* **Jobs**:
- A) In the final two sentences of the reflection on Mark's Gospel, what does the text say God did?
- B) Return the passage of the reflection on Mark's Gospel from "The opening verse is" to "Kingdom of God.".
- C) In the reflection on Mark's Gospel, who ultimately declares at the foot of the cross that Jesus is truly the Son of God?

* **Text**:
↓

The Gospel Reading of today is the beginning of the Good News according to St. Mark. The opening verse - “The beginning of the Good News about Jesus Christ, the Son of God.” sets the theme for his Gospel. This sets the stage for all that follows in the entire Gospel. St. Mark tells us that this is the beginning of the story of Jesus which commences with his life and his ministry but continues on to include our own times. That is the story he wants to tell, or rather, the good news he wants to proclaim, gradually unfolding identity of the man Jesus as 'the Son of God', which is ultimately pronounced by a pagan soldier at the foot of the cross saying, “He is truly the Son of God.”
The opening verse is also the profession of faith. These words fling us right into the middle of Jesus' cause for coming into the world. In the Gospel St. Mark tells us that the story of Jesus did not begin with his birth on earth but began in the mind of God from the beginning of times. Thus it shows us that the advent of Jesus must be understood as a part of God’s saving plan. God fulfilled the plan He had for us when creation began. He raised us to the dignity of divine son-ship by the incarnation and made us inherit the Kingdom of God.

↑

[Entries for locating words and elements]

↓

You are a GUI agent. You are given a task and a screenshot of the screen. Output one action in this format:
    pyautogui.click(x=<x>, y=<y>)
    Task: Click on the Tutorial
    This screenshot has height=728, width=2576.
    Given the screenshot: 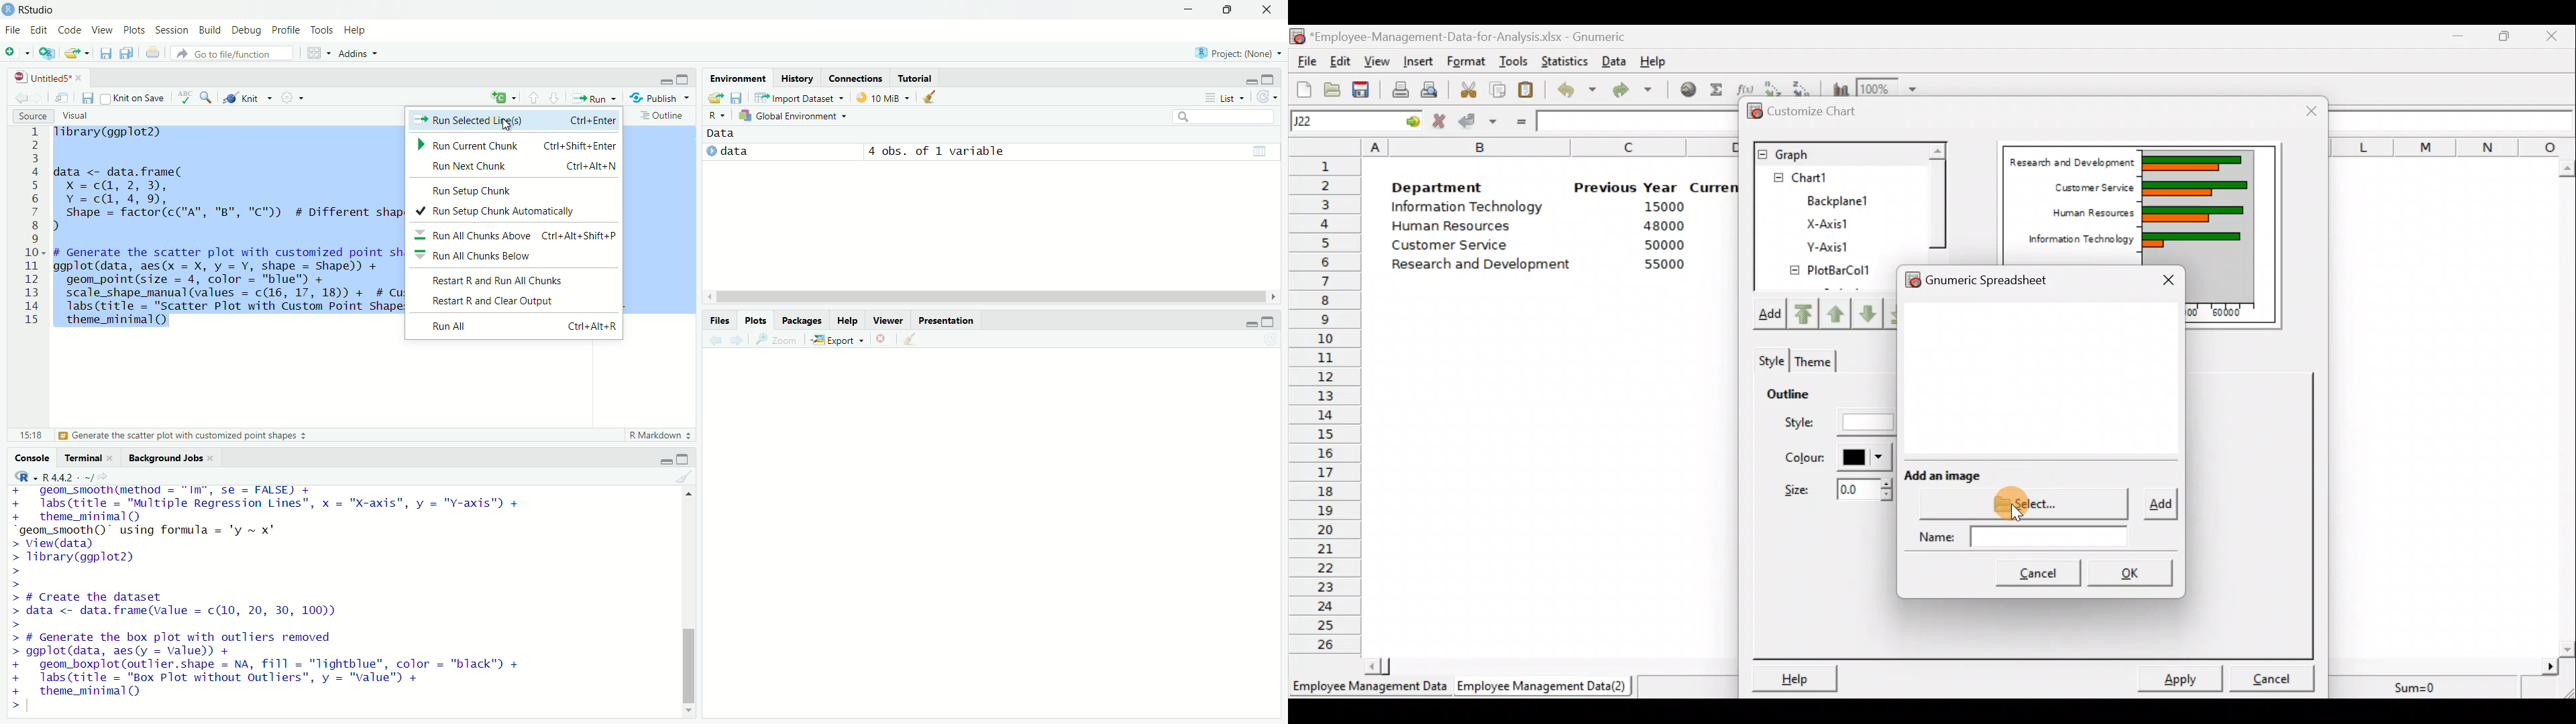 What is the action you would take?
    pyautogui.click(x=915, y=77)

↑

* **Solutions to the exercise**:
- A)
- Fulfilled the plan He had for us when creation began
- Raised us to the dignity of divine son-ship by the incarnation
- Made us inherit the Kingdom of God

- B)
The opening verse is also the profession of faith. These words fling us right into the middle of Jesus' cause for coming into the world. In the Gospel St. Mark tells us that the story of Jesus did not begin with his birth on earth but began in the mind of God from the beginning of times. Thus it shows us that the advent of Jesus must be understood as a part of God’s saving plan. God fulfilled the plan He had for us when creation began. He raised us to the dignity of divine son-ship by the incarnation and made us inherit the Kingdom of God.

- C) A pagan soldier.